**GIVEN PASSAGE:**
Written by Darkwarren - Published on May 18, 2012

“What’s My Motivation?” is a regular column that uses a variety of methods found in the disciplines of acting, writing, and improvisation to help Dungeon Masters create compelling NPC’s and further flesh out their campaigns.  Last time we looked at how relationships between PC’s and NPC’s  assist with roleplaying by adding depth to the experience. This week we look at how religion, faith, and belief can flesh out a character and thus allow for more complex roleplaying.

People believe in so many things: political, economical, religious, moral/ethical, etc. In terms of characterization these can give a DM a framework with which to work within. I find that the stronger the belief, the stronger the characterization. Usually.

Many roleplaying games, especially Dungeons and Dragons in its variety of settings, have a plethora of religions available to choose from. While we typically play clerics as exemplars of their particular deity’s portfolio, such characterization need not be relegated to divine spellcasters only. In many polytheistic cultures people may worship any number of gods or goddesses as appropriate for the season or circumstance. That means that non-clerics may have a little more leeway to explore their options and express a variety of rituals and tenants. But even clerics of particular deities do not have to necessarily deny the other deities their due. A priestess of the goddess of life may still offer prayers to the god of death at the funeral of a loved one. But how would that sound? Speaking of a new beginning and entering the next stage of life, thanksgiving for the life the deceased had, remind the living of the precious gift of life, are three possibilities that come to mind.

I find that every character should have some religion to help fill them out a bit. If not religion, then at least some strong beliefs or worldviews. For NPC’s this might help you come up with some quick responses to PC questions and actions on the fly.

**SUPPLIED MATERIAL:**
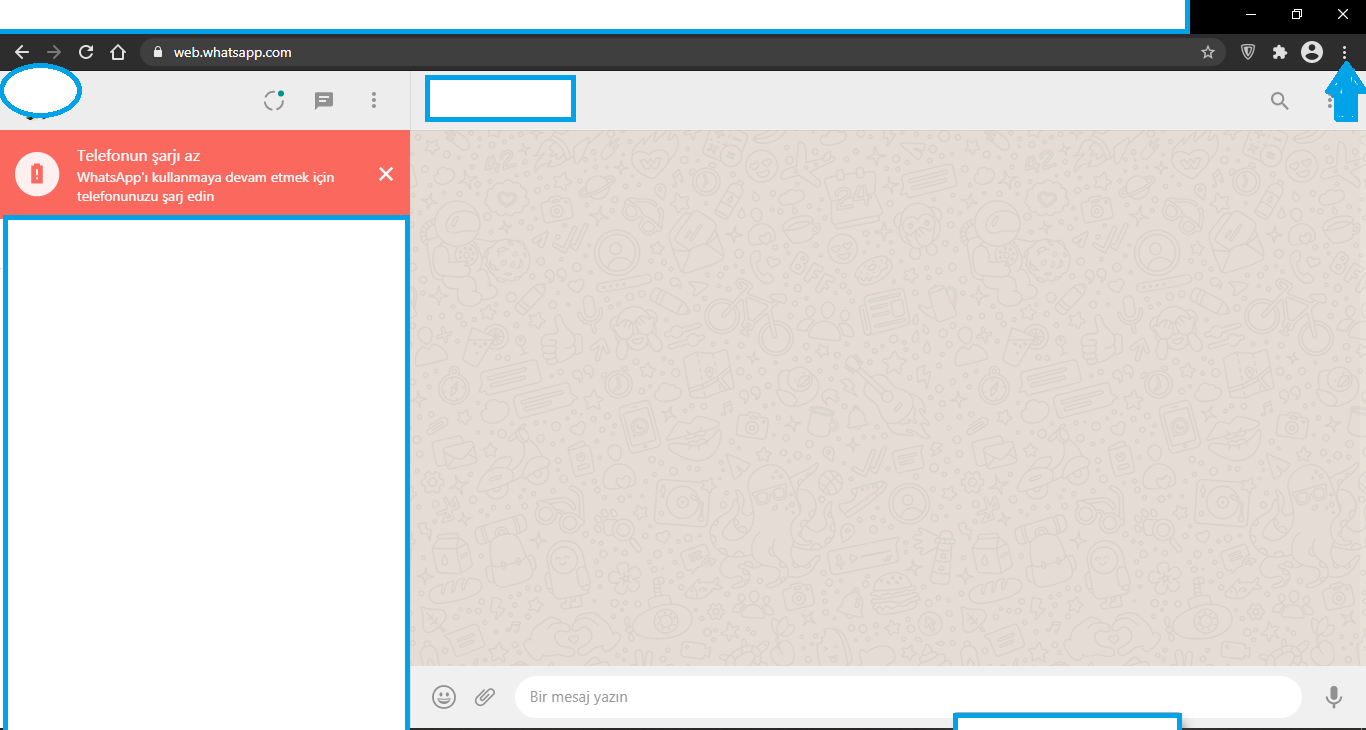The height and width of the screenshot is (730, 1366).
Task: Open the shield extension icon
Action: click(1248, 52)
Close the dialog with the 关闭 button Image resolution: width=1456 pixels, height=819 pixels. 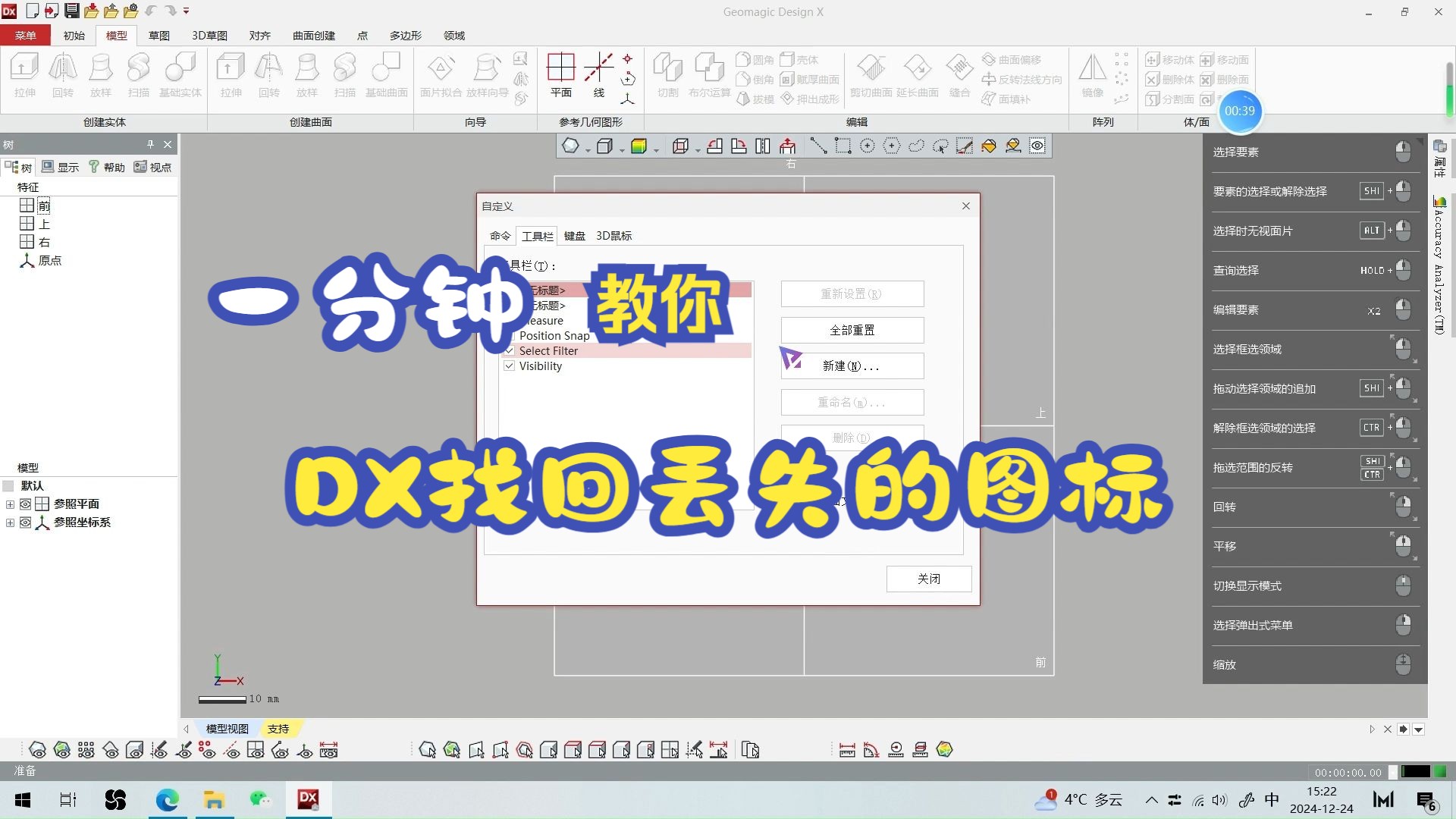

**REQUESTS:**
1) According to the column on religion and NPCs, what did the previous installment look at?
2) Resume the column on religion and NPCs, writing on from its last sentence.
The lines shown above can be left aside.

**ANSWERS BELOW:**
1) It looked at how relationships between PCs and NPCs assist with roleplaying by adding depth to the experience.

2)
But it does not have to be all about religion. As Shepherd Book said, “When I talk about belief, why do you always assume I’m talking about God?” Perhaps it is not so much a god that the character worships but a saint or hero that they idolize. An arcane acolyte who idolizes a famous archmage or a monk who looks up to a renowned master are two examples of how a character’s belief can be focused toward a particular person. This may include cultic trappings and rituals or it may be as simple as trying to emulate the wisdom and style of the hero.

Remember also that divine spellcasters do not necessarily have to be a formal member of a church but can instead pledge themselves to particular philosophies or ideals. In terms of the mechanics this may also allow you a combination of powers and domains that may not otherwise be available according to the published pantheon.

The religious portfolios typically follow a basic dualistic framework of pitting opposing forces against each other:

  1. Life vs. Death
  2. Freedom vs. Tyranny
  3. Love vs. Hate
  4. Creation vs. Destruction
  5. Light vs. Dark
  6. Fear vs. Courage
  7. Truth vs. Deceit
  8. Selflessness vs. Selfishness
  9. Luck vs. Fate
  10. Wilderness vs. Civilization

On a very basic level these dualistic relationships are easy ways to characterize a character’s moral framework. Take the gods out of the equation and you are still left with some simple beliefs and their antitheses. This can be simple enough to frame the actions and reactions of a one-time NPC but easily expanded upon for NPC’s that evolve throughout the life of the campaign. In this case it is more about worldview than it is about cultic or religious responsibilities.

However you choose to express a particular character’s faith or belief here are a few terms and their definitions to get you thinking:

Henotheism: the devotion to one god, but not with the denial of the existence of other gods. This is typically how many characters, especially clerics and divine spellcasters, are played in roleplaying games.

Deism: basically the belief in a god. This is typically expressed as an impersonal creator of the universe.

Pantheism: the belief that the universe is god, but not distinctly separate from creation and the cosmos. This may appeal to an earth-based or aboriginal character.

Panentheism: similar to pantheism, the belief that god contains the universe, but that divine being is transcendent.

Monism: this is the belief in one god, but everything in the cosmos is an aspect of that one divine force or being, this god also has personal aspects. This is typically expressed in Hinduism and may be appropriate for characters with an Eastern influence.

Monotheism: The belief in one god. Typically this expresses itself in the modern Abrahamic religions (Judaism, Christianity, and Islam) as the belief in one god and all other gods are either false or a misinterpretation of the one god.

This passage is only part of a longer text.